- Supplied text
***
Manifold

MANIFOLD
The 19th Annual Subtle Technologies Festival Speaker Series

 
Co-presented with Textile Museum of Canada

Saturday May 14th, 2016 10am – 5pm

Textile Museum of Canada
55 Centre Avenue, 2nd floor
Toronto, ON M5G 2H5

Textiles are one of humankind’s oldest inventions, dating back to ancient, even primordial times. Yet they continue to be integral to how we conceive and develop future technologies. The urge that they fulfill—to protect and augment our bodies—is arguably engrained in our nature. And this instinctual relationship to textiles makes it that much harder to recognize the vital role that play in our evolution as a society and a species. This full day of presentations and guided discussion explored this relationship in-depth and teased out the sociopolitical dimensions of textiles and wearable technologies as they connect to contemporary practice in art, science and design.
***
- Data section

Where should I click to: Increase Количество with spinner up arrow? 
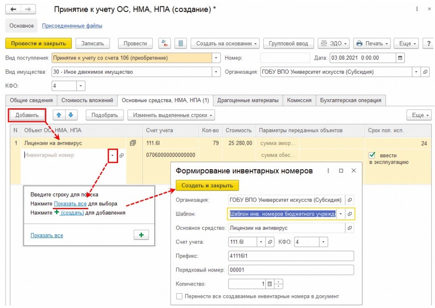tap(278, 281)
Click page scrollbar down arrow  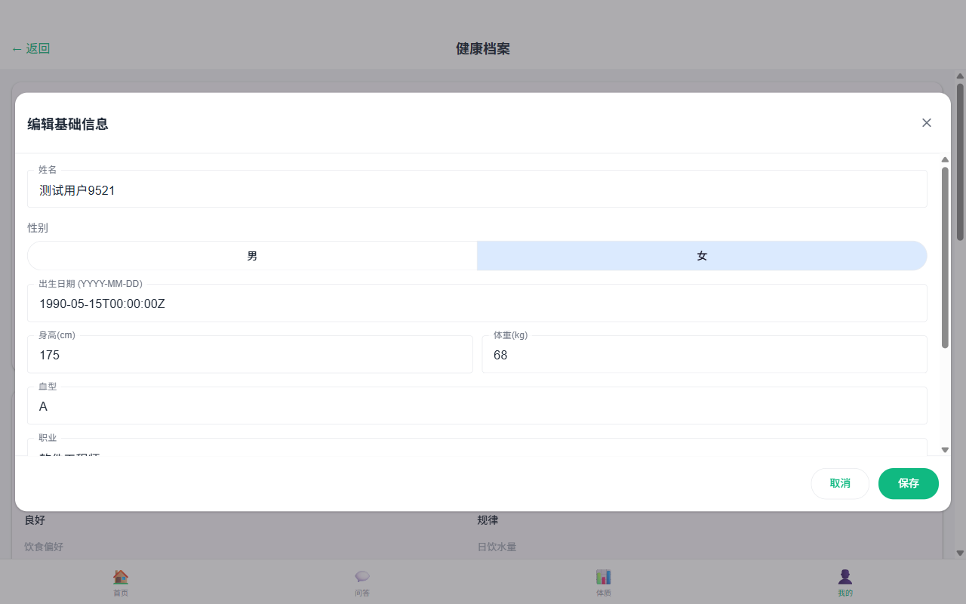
***
- Exercise task
From the Manifold festival text above, set down word for word the passage from "Textiles are one" to "science and design.", keeping both of those phrases.

- Reply to the exercise
Textiles are one of humankind’s oldest inventions, dating back to ancient, even primordial times. Yet they continue to be integral to how we conceive and develop future technologies. The urge that they fulfill—to protect and augment our bodies—is arguably engrained in our nature. And this instinctual relationship to textiles makes it that much harder to recognize the vital role that play in our evolution as a society and a species. This full day of presentations and guided discussion explored this relationship in-depth and teased out the sociopolitical dimensions of textiles and wearable technologies as they connect to contemporary practice in art, science and design.